Bölgenin söz sahibi medeniyeti olan Sümerlerin etkisi altında kaldılar. Sümer uygarlığını benimsediler, savaştaki becerilerinden etkilenerek savaş yöntemlerini öğrendiler.

Bir süre sonra Sümerlerin güç yitirdiklerini anladıkları anda, egemenlikleri altında bulundukları Sümerlere karşı ayaklandılar.
Başlarında, bu dönemlerde değerli bir komutan olan Sargon (Sarükin) bulunuyordu. Sargon, kuvvetleriyle güneye doğru ilerleyerek Sümerlerin ünlü kralı Lugalzagizi ile mücadeleye girişti ve Sümer komutanını büyük bir yenilgiye uğrattı. Bu zaferden sonra merkez bölgeleri olan Kalde’de hüküdarlığını ilân etti. (İ.Ö. 2750).
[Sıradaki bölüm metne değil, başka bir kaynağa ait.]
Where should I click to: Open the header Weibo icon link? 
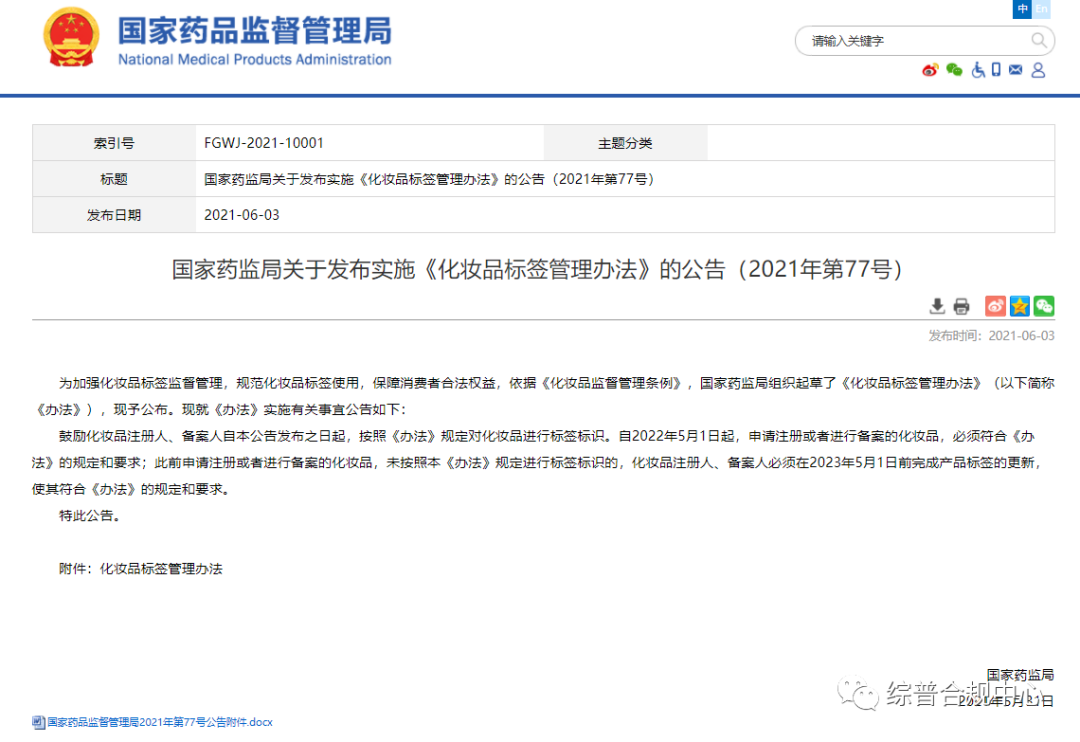(x=930, y=70)
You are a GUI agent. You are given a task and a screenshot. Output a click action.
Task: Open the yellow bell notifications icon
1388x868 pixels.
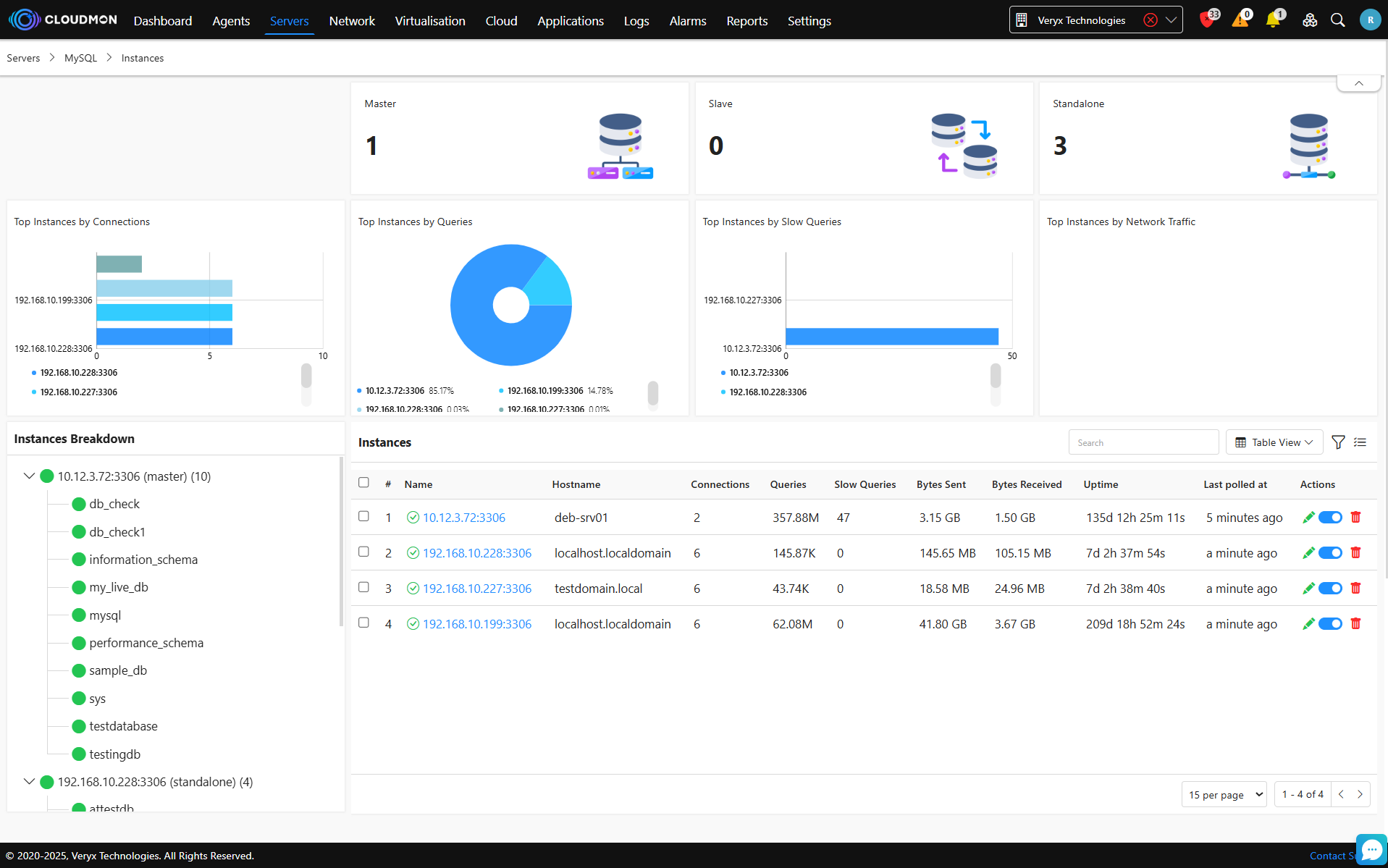click(1273, 20)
Sargon ve torunu Naram-sin zamanında, Akad krallığı çok genişledi. Elam, Asur, Doğu Anadolu’nun büyük bir bölümü ve Akdeniz’e kadar uzanan bereketli alanlar ele geçirildi. Devletin Başkenti AGADE – devlete ismini veren Akad- şehri oldu.
N’oldu?
Tekrar toparlanan, iç yapısındaki siyasi sorunlarını çözen ve güçlenen, bölgenin esas hakimi Sümerler; yaklaşık olarak 200 yıllık Agade yani Akadların -Samiler- egemenliğini yok ederek, bu medeniyeti sona erdirdi. (İ.Ö. 2150) Bahsi geçen kentlerde halen Akad buluntuları bulunmakta; Sümer etkisinin, benimsedikleri Çivi yazılarıyla da Akadlara ne denli tesir ettiği gözler önüne serilmektedir…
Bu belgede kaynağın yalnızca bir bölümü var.